The klippy.log appears not to have the usual contents.
Do you run something else than genuine Klipper?

I run Klipper using Docker. I disabled the log files in favor of the Docker log system.

The proper klippy.log has it’s justification for existence.

Exactly for such cases.

klippy.log (61.7 KB)

I didn’t know using the stdout would be different from using a log file for logging. But never the less, I already know my problem. I just need to be able to increase the protocol timing for the HD44780 display. In my configuration you can see that I specified hd44780_pin_delay. That parameter does not exist on the master branch. I applied the PR by hand to make it work.

If I open a PR on GitHub, will it be reviewed??

Welcome Dampfwalze,

since you are 4 people (@seho85, @GnuReligion. @TimoMF, and you) now, who had that problem and solved it with PR5318 it’s worth to renew PR5318.

@koconnor wrote on Sep 1, 2022: >I guess I’ll wait and see if any others report this issue.

4 people should be enough.

That sounds good! Should I open a new PR myself, or will you handle it?

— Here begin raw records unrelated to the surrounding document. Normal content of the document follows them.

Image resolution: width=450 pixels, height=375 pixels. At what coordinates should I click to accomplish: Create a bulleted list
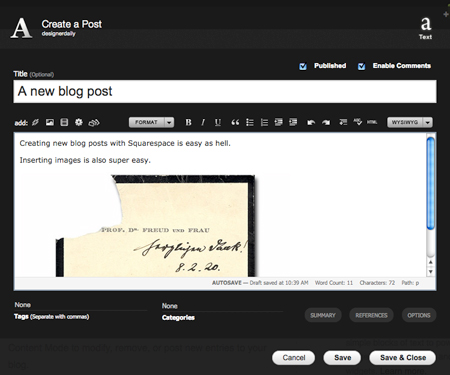pos(250,122)
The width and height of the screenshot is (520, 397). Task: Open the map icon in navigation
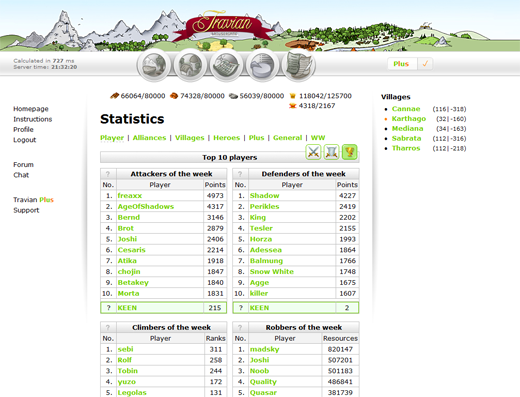click(x=226, y=65)
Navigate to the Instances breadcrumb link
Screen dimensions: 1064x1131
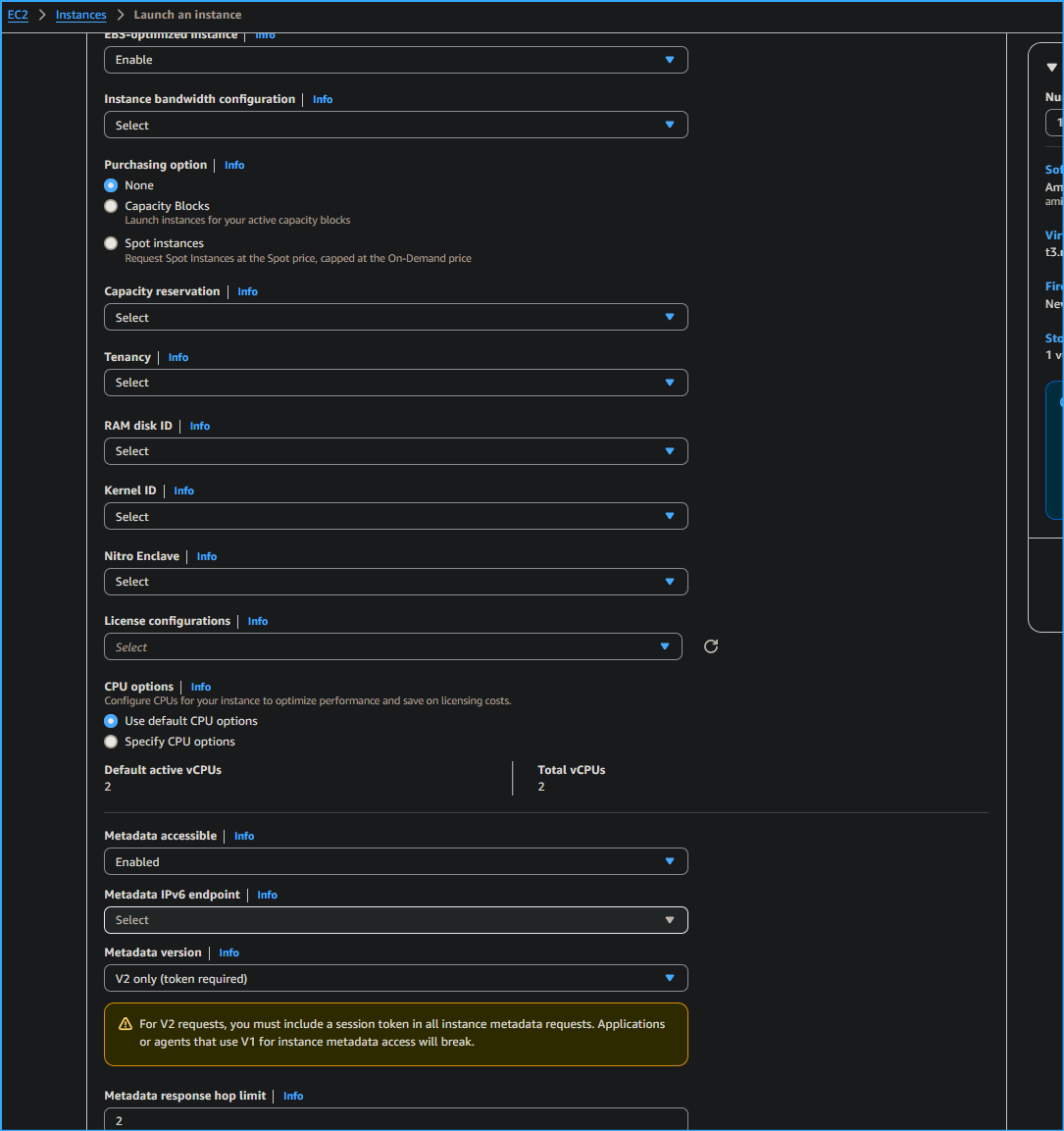point(80,15)
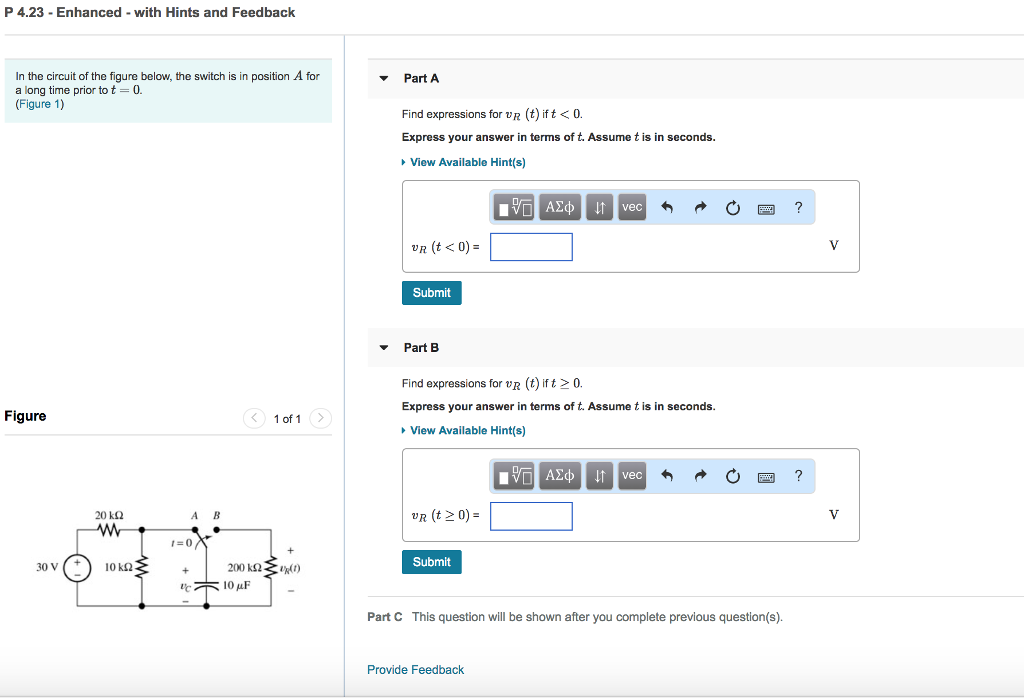Open equation editor help in Part B
Screen dimensions: 1024x698
click(x=798, y=476)
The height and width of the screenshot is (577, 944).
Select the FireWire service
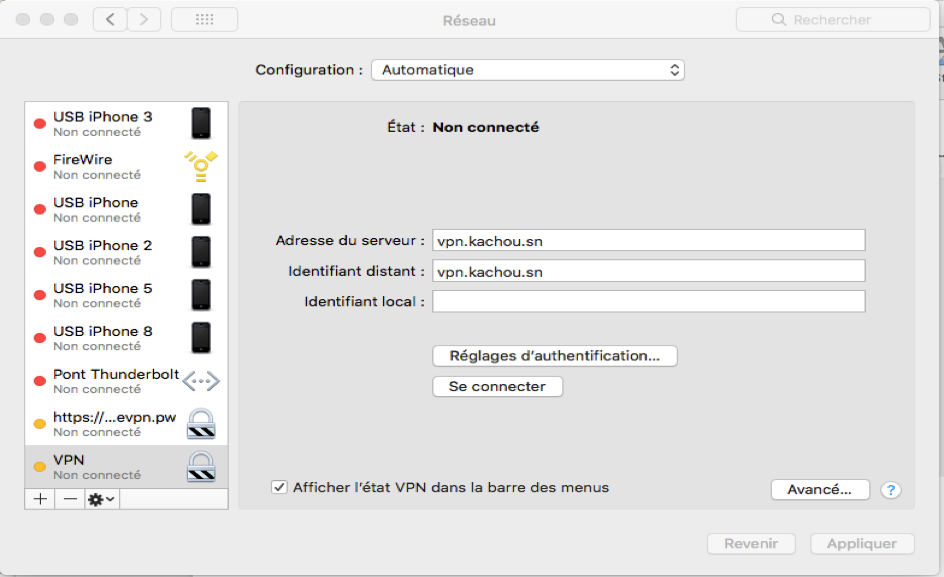tap(126, 167)
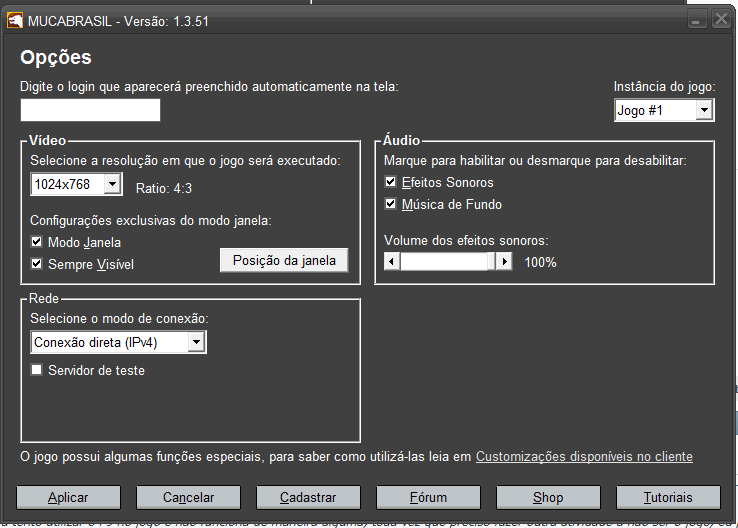This screenshot has width=738, height=528.
Task: Open the 1024x768 resolution dropdown
Action: pyautogui.click(x=112, y=185)
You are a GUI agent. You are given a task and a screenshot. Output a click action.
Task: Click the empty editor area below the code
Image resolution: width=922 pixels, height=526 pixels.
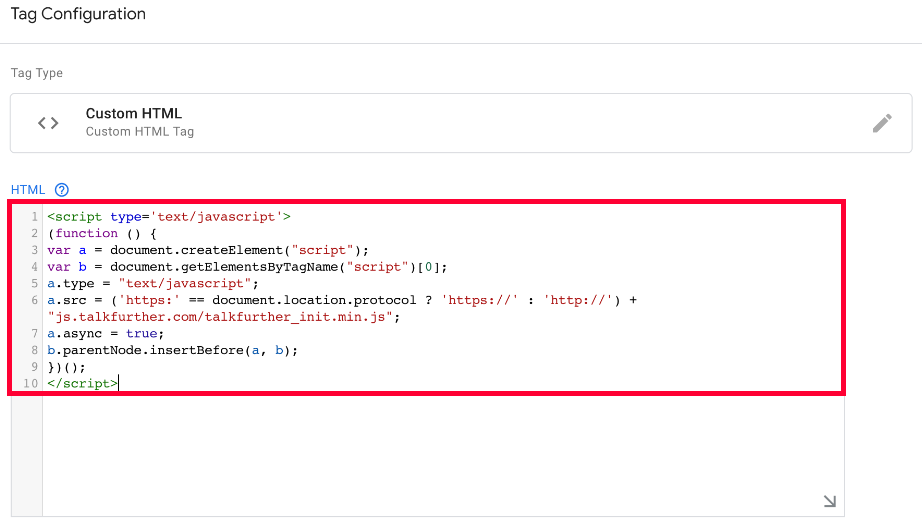point(443,455)
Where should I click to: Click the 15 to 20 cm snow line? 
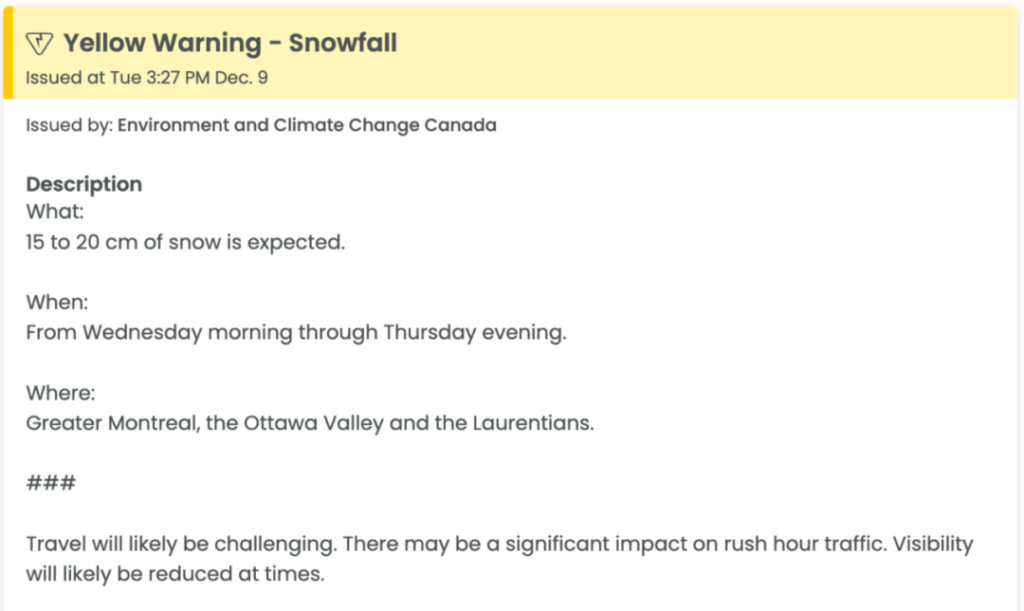tap(185, 242)
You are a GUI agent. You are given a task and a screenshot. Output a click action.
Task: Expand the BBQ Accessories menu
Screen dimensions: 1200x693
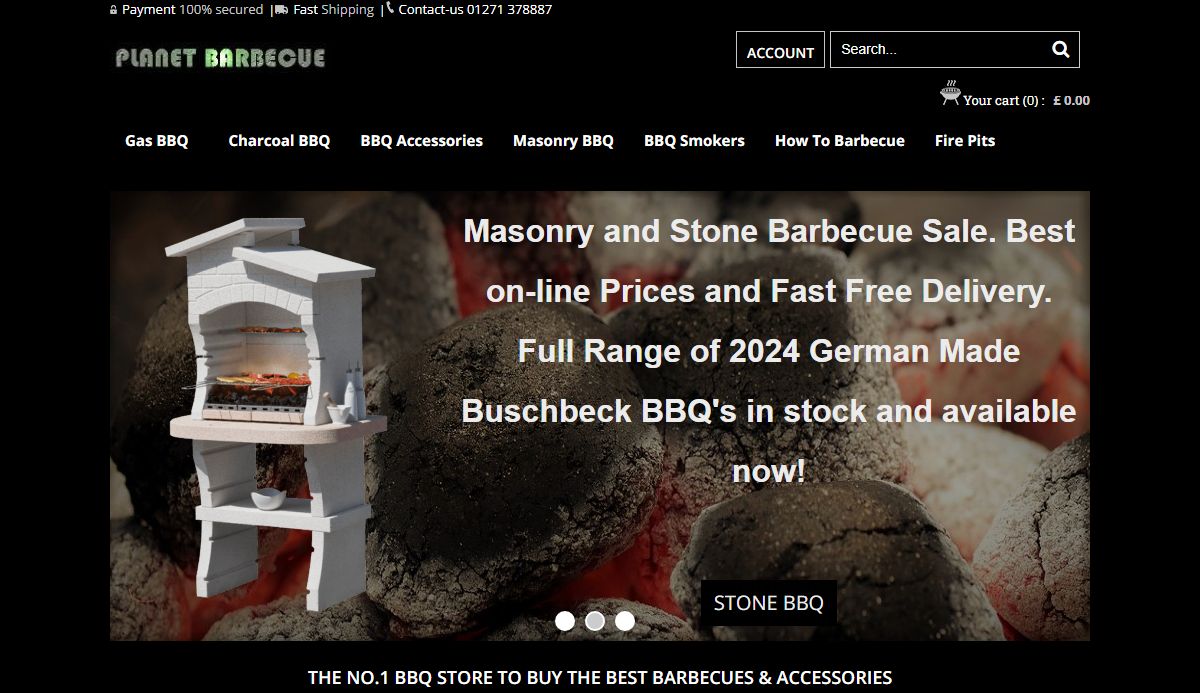coord(422,141)
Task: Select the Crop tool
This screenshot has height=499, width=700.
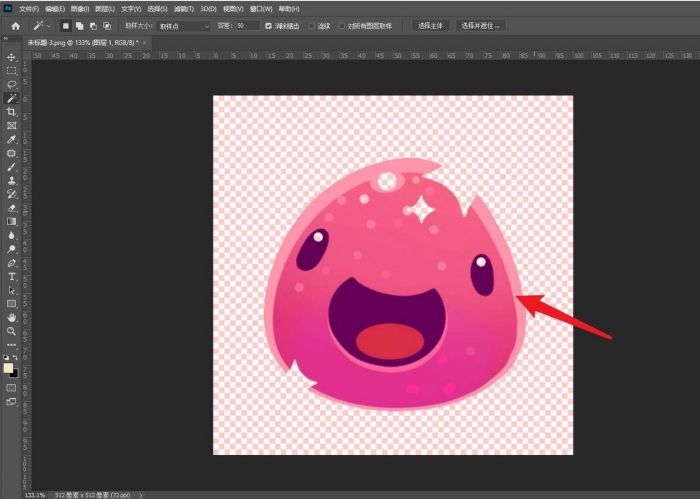Action: [11, 112]
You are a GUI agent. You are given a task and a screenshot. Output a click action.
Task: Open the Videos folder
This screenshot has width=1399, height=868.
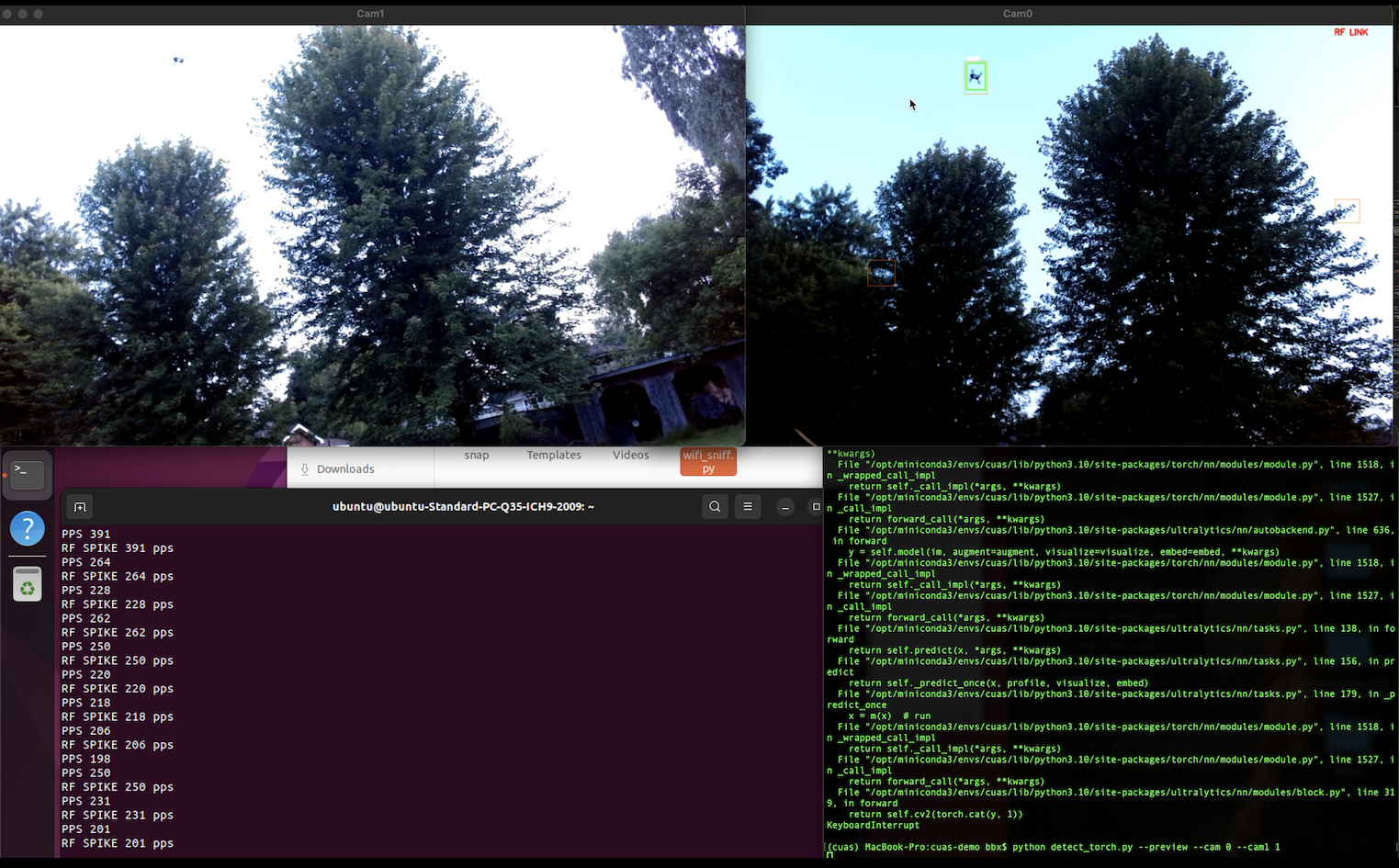click(630, 457)
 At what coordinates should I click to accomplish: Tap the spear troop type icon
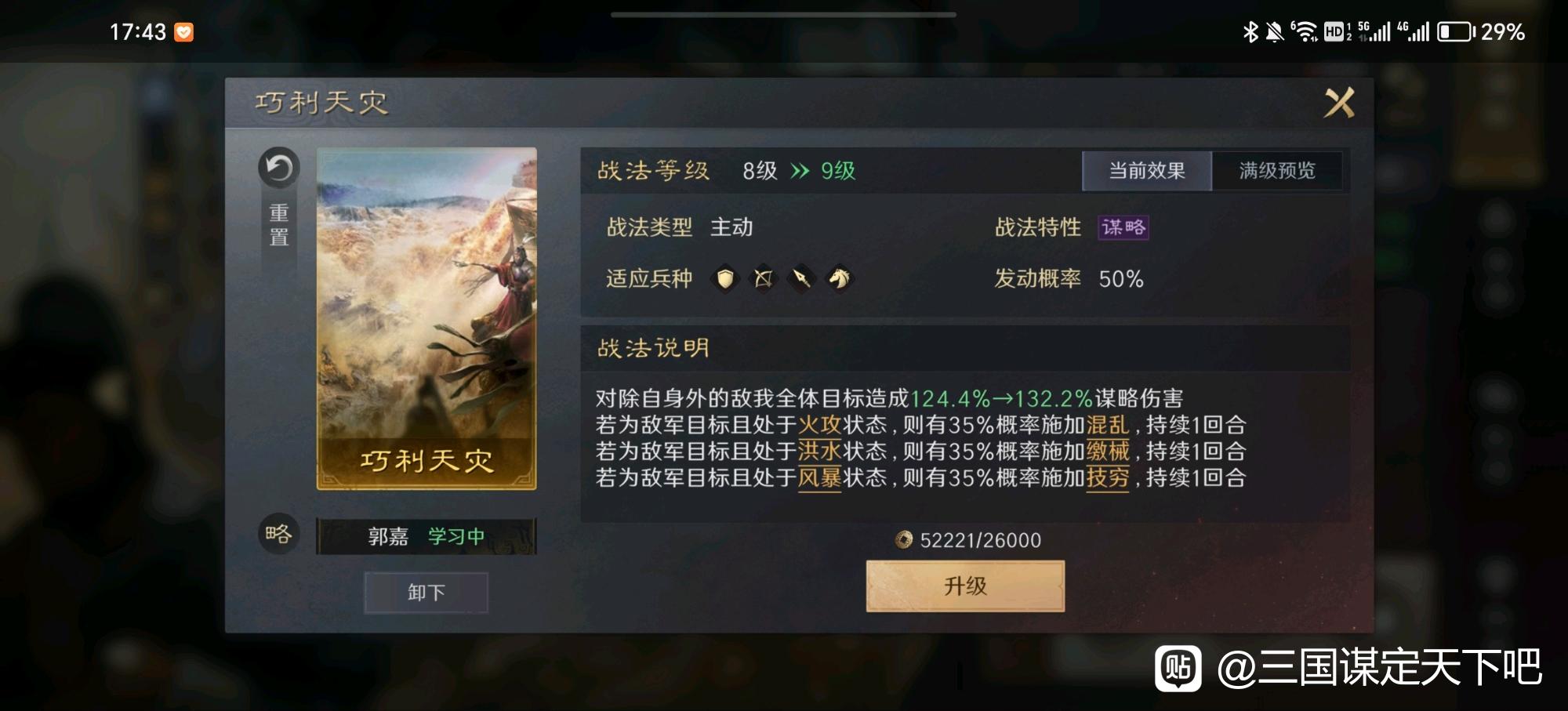pos(801,278)
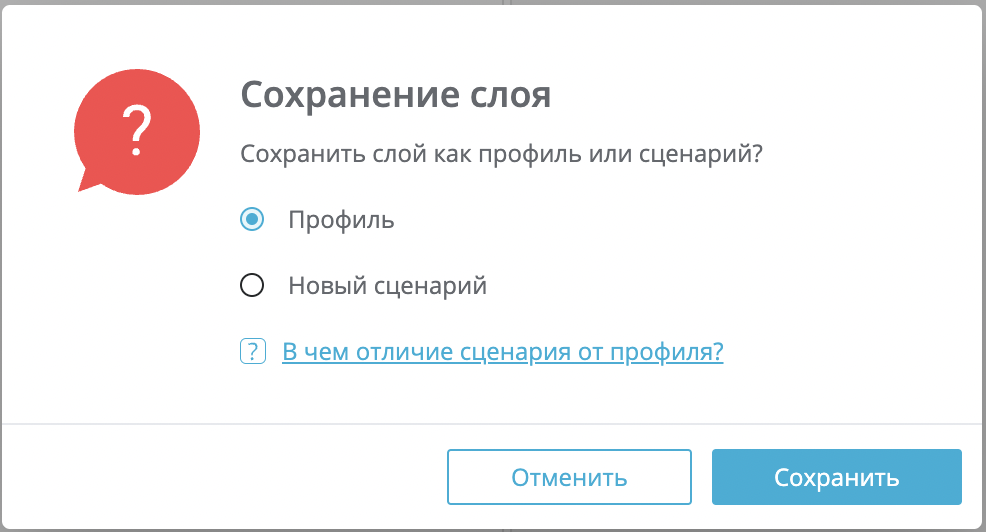The width and height of the screenshot is (986, 532).
Task: Click the white question mark inside red bubble
Action: (136, 131)
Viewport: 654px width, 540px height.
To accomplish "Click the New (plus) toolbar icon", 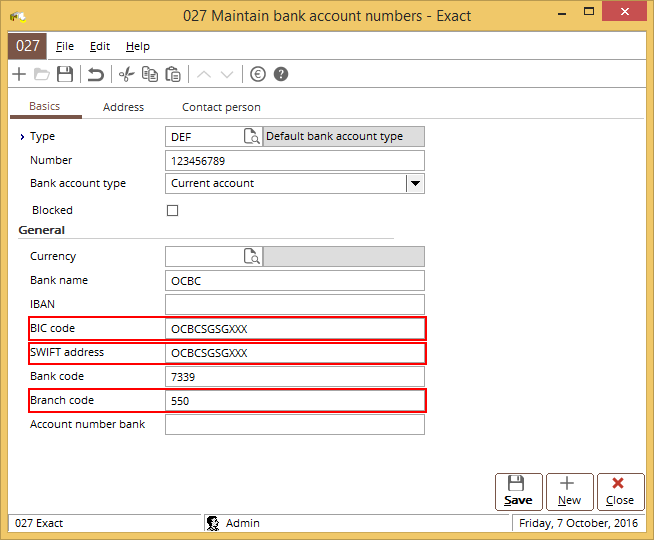I will point(18,74).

Why me? I don’t use a HD44780 with Klipper right now. Let’s wait a bit. Someone mentioned above will probably get back.

I’m not sure how to best handle this. As mentioned in the comments of that PR, the current 40us delay is already pushing the limits of what is feasible with the current implementation. (The mcu task execution becomes busy during these transmits and a display update could easily lead to 5+ms task delays.)

What is the minimum value that does work reliably? I understand 50us works, but does 45us? What about 42us?

For what it is worth, the specs say 37us and we use 40us. So, 50us seems to be quite high.

Some possible solutions I can think of:

  • Make no change to the upstream code and have the few impacted users modify the python source code.
  • Increase the default beyond 40us so more displays are supported.
  • Add a config option to set this delay (with strict limits on the maximum value to reduce the chance of internal crashes due to task delays).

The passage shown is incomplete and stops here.